Thanks to higher US interest rates and more Tesla risk, the 2.375% coupon rate on the five-year convertible notes was a lot higher than the 0.25% rate paid for five-year notes in 2014 and the 1.50% on five-year convertible notes in 2013. However, the rally in Tesla's shares this year allowed the company to sell stock at a higher price, limiting dilution a bit. If Tesla does raise more funds this year, as I expect it might, it likely won't come from debt or equity. I previously thought that Tesla could potentially tap credit lines and look to increase its maximum borrowings, and Elon Musk stated that could be the case:
Musk however thinks that the raise will be sufficient to bring the vehicle to "reasonable production levels", but he also left the door open for raising more money this year. He sees an 80% chance of them not needing to raise any more debt or equity this year and if they end up needing more capital, they plan "a revolver or asset-backed line or warehouse line".

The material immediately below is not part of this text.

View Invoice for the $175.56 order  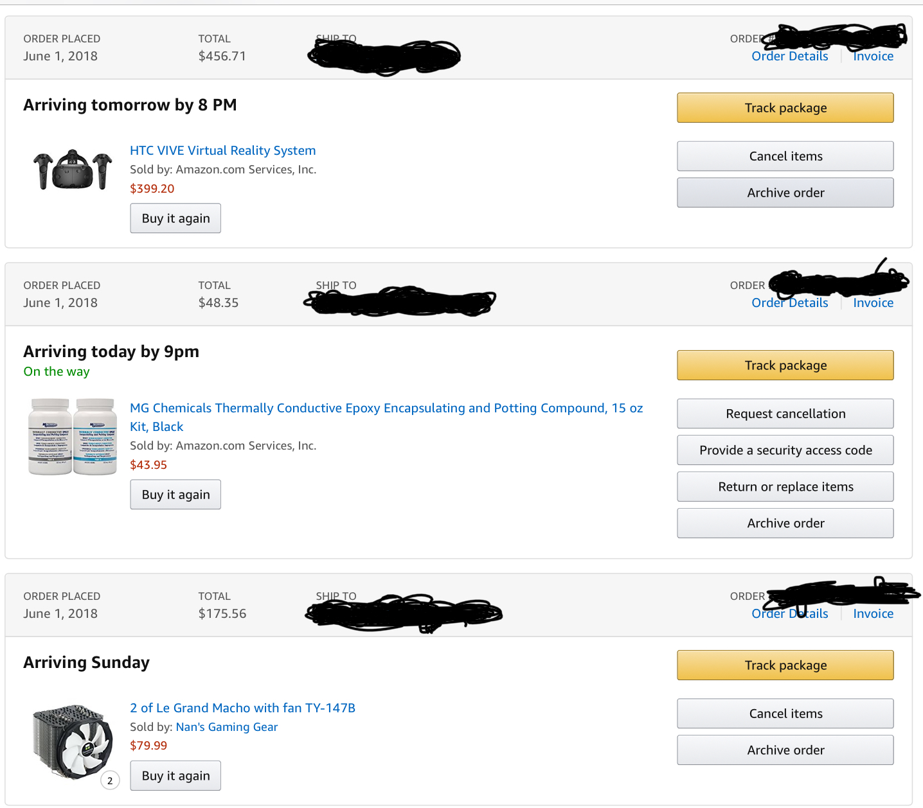(x=873, y=614)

As this week comes to a close, Tesla is certainly looking towards the Model 3's future. The company raised more than a billion dollars this week to help with the production ramp, and a recent report suggests the base version of the Model S will be eliminated. This new lineup should be good for Tesla's margins, and there will be more separation between the 3 and the S. While this might cost Tesla a few deliveries in the short term, higher selling prices will offset some or all of those losses.